Member Seen 1 day ago

NameDolveine

Agelate
Gendermale
Heightmiddling
Weightlean
Racehuman (Luminera‑born)

NatalMartis Declines in the 3rd Court

Tierlow

Appearance ⸬ In the mirror of thought I remember myself as gaunt, and strict. My posture rigid — accustomed to a vigilance largely indifferent to its own paranoia, its own faults. My tortile hair is full and sweeps like spills of ink across my pallid brow, my sloping shoulders. My long, brushed, oiled beard is as good as any nobleman’s rank. By stress, it streaks cobalt but wan. Not the bright cobalt of my miotic, searching irises. Eyes that saw war, but only as it hobbled back from indistinct, obscure carnage. While of average height I may be, a narrow reed strikes taller than an ample shrub. In the robes of my profession, that is a good thing. For I am an Inquisitor. I keep the law, and carry it in a little broad tome inside a folded void of my simple linen robe, an iron chain securing its binding to my gnarled amberweave cincture. In the cavity of my breast, glass irritates skin and the black tuft descending from my suprasternal notch down my trunk. A funerary phial, it is an empty and critical token of how even wizards are doomed to die.

About ⸬ I, Dolveine, entered the Scriptorium Annex of Luminera as a tyro bereft of great promise, but the world requires the mediocre so that it might exalt the mighty. There was the war when I was born, and the war when I died of stubborn old age. How could I conceive it as anything other than normal, lasting four millennia as it did? Curse the Linearity, and the profanation of technology — the terminus of nature’s immaculate order. It does not nurture, it synthesizes. It does not commune, it dictates. I, not by talent but by common necessity — a filler for empty boots — climbed to the rank of Inquisitor in the Mystic College. Some minds are learned in the arts, keen as mana blades; mine was not one such. What I possessed was an ear for lies, an eye for deceits. If rat I was, I knew my mind. To scent out the true heretics. What mattered to me in life, and in inescapable extinction was loyalty to the source of mystery that is our core and founding dogma.

Abilities

Solemn Inquiry ⸬ Catching myself between breaths, I pause — focusing outward on the discipline, posture, and the sequence of time and the events it grasps. Potent inside that hold, I sense the falsehoods in others; even sometimes before spoken. A lie is but its own shadow. To contain it, I recite the simple but potent binding spells written in my tome of law. Deception is everywhere, in and outside of itself. Its self-contradictory nature inevitably succumbs to exposure — a hesitant voice, a stiff gesture, a resonance in a crafted object that strays the course, a hidden door, an empty wall. While I cannot compel truth, I attend to it, fastidious in my vigil.

Items

Regulus Tome ⸬ Rapt vision raining across serpent-bound vellum given over to me by the art hereditary, I call forth from its marginalia and deliberate, minute ink scrawls the doctrine of my way, its thesis and antithesis. These are but some incantations of the Mystic Order, a primer to magic. Critically, in it are the Mystic’s edicts. My aptitude as a student merited no more and my loyalty no less, as is conspicuous along the margins in my cramped, benighted annotations. If anything, I all but regret their presence. Exposing the weakness of my mind, the slow pace by which I learned. Notes, especially my own, are often contradictory, rife with errors. I was young, then.

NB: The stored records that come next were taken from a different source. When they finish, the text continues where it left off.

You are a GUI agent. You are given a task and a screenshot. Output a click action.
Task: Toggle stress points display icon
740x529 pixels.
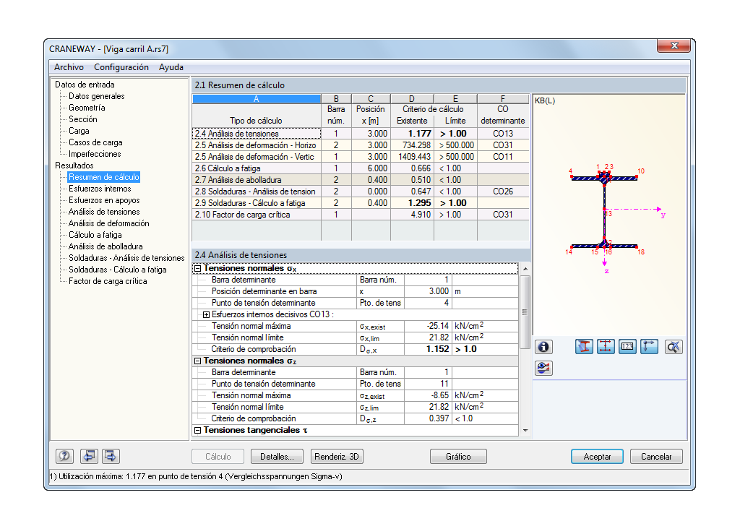pyautogui.click(x=606, y=347)
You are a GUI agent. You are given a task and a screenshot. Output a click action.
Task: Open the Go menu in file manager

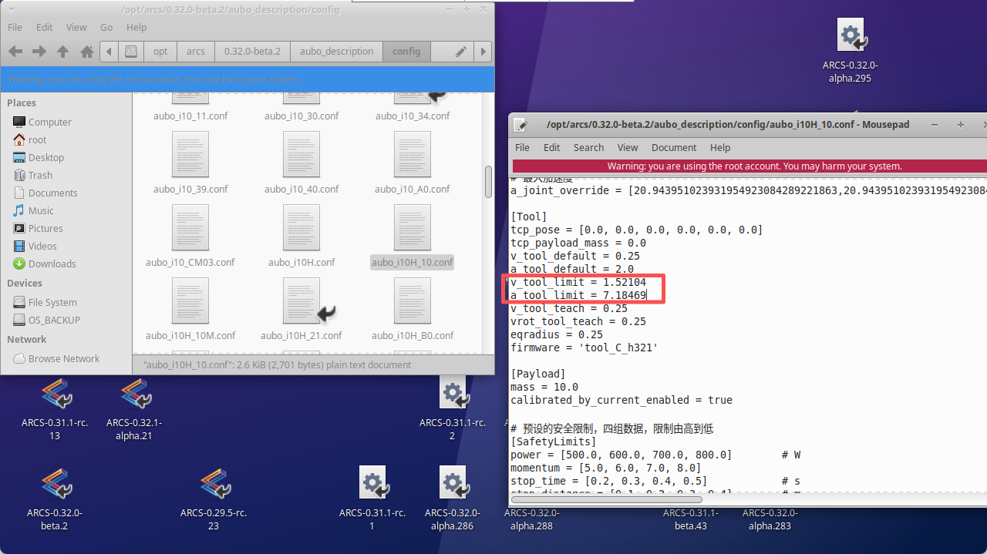pyautogui.click(x=106, y=27)

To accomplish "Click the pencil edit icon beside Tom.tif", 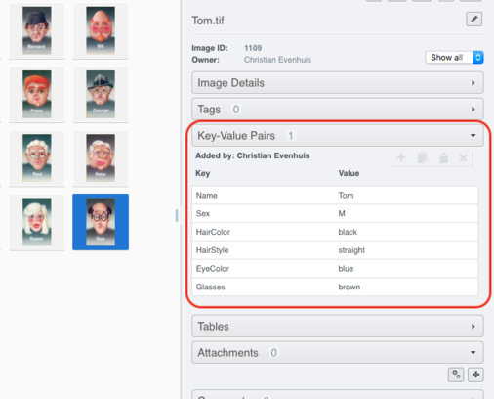I will tap(473, 20).
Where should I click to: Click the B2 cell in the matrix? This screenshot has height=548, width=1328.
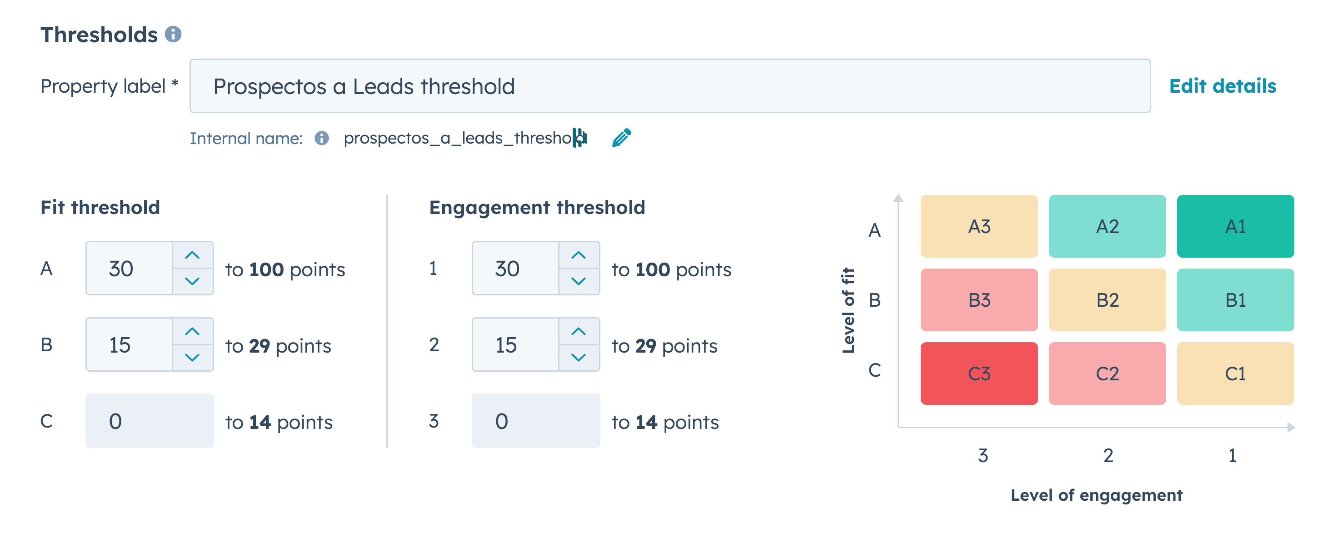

Funerary Phial ⸬ Wearing this on an iron neck chain, even dead I feel its deep roots, the stains and pulse from when it held my father’s essence. Ages ago in the midst of the long war. A long, narrow seam traces the glass like a serpent in torment from when I dropped it, a hurried fool. I know it is used but once a lifetime, and that briefly. On my neck, it hung empty. For not a long while it held me, the remnant of my soul.